NOTE: Some UI elements in the Dataset Management Experience have been updated since 12/7
This article will show you how to transform addresses into latitude/longitude coordinates using an on-prem ESRI geocoder. If you haven’t read the article about transforming and validating data here, it will help give the background required for this article.
Many customers have ESRI ArcGis geocode servers that they run and allow different departments to access in order to geocode addresses. These geocoding servers are generally built by the customer’s GIS department and are often more accurate, complete and/or up to date than general geocoders offered by Google and MapQuest.
Start by uploading or importing a dataset from a URL.
Click the “Add Column” button on the left sidebar. Type a column name, select a source column and column type, and then hit Add Column.
You can then click on Done at the bottom right to go back to the data preview page.
Scroll all the way to the right side of your dataset, and you’ll see your new column, which has no data in it yet. Click the column options button and select “Data Transforms” from the drop-down.
The data transform screen will initially show a text editor, where the current expression is just a null value.
We can use the “geocode_esri” function to do the geocoding. It takes a street address, city, state, zip, and an ESRI ArcRest server URL. It optionally takes a final argument which is a rate limit in requests per minute. The default rate limit is 30 requests per minute (where each request has 100 addresses, meaning 3000 addresses get geocoded per minute, by default). If you want the process to go faster, and your geocode server can keep up, you may raise this limit.
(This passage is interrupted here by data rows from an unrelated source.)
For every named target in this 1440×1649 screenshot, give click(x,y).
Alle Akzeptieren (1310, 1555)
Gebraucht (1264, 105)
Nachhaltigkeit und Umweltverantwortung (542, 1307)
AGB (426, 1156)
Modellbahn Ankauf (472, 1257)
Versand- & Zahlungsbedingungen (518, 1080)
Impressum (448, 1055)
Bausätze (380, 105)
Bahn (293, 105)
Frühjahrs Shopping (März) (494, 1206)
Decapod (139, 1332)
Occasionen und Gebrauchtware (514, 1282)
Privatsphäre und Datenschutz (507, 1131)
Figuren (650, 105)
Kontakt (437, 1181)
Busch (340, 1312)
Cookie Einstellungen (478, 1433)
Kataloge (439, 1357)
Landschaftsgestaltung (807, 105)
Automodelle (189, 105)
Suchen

Conversely, if you find your geocode server cannot keep up with the request rate, consider lowering this number.
The following image shows the function being used against New York’s geocode server:
The source dataset has the `house` column and `street_name` in separate columns, so we concatenate them into a single string with a space in the middle to pass to the “geocode_esri” function as a single string.
When you click run, you will see results start to come in.
If the ESRI server fails to geocode an address, it will be returned as an error and highlighted in red.